=== Exercise aim ===
Below are the records; copy out every line that holds the word "Warranty".

[Records from a data source]
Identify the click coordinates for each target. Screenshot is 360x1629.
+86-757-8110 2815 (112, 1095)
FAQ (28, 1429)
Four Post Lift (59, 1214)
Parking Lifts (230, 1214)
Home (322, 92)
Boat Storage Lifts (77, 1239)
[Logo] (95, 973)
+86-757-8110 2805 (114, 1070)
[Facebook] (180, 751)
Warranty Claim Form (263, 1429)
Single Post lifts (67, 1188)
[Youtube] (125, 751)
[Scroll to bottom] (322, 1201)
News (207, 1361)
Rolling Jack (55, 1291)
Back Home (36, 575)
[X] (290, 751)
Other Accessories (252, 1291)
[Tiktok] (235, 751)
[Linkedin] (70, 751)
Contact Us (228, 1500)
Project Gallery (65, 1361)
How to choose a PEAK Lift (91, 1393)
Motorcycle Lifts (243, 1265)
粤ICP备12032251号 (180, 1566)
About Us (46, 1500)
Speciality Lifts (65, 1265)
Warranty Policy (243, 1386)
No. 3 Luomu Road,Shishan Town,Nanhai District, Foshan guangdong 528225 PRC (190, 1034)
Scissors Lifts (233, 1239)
...
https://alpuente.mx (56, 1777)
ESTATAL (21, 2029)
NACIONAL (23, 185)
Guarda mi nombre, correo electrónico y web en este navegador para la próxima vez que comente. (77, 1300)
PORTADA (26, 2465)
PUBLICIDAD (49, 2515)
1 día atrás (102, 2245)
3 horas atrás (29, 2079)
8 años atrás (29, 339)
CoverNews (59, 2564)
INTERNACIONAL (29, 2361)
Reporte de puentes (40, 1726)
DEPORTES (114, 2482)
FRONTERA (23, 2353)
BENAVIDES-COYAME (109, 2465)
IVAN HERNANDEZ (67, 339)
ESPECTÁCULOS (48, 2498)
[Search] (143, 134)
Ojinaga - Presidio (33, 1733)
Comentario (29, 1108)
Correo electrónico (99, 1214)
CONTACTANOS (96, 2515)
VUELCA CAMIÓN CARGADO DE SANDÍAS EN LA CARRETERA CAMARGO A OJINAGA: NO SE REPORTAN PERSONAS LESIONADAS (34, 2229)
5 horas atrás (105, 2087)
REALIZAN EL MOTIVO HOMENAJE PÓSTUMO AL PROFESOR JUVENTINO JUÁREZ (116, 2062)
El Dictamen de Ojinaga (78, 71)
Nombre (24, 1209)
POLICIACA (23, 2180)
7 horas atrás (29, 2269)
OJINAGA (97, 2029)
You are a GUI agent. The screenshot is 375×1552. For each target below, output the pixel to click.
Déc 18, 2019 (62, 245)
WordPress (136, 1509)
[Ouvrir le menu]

=== Exercise answer ===
Warranty Claim Form (263, 1429)
Warranty Policy (243, 1386)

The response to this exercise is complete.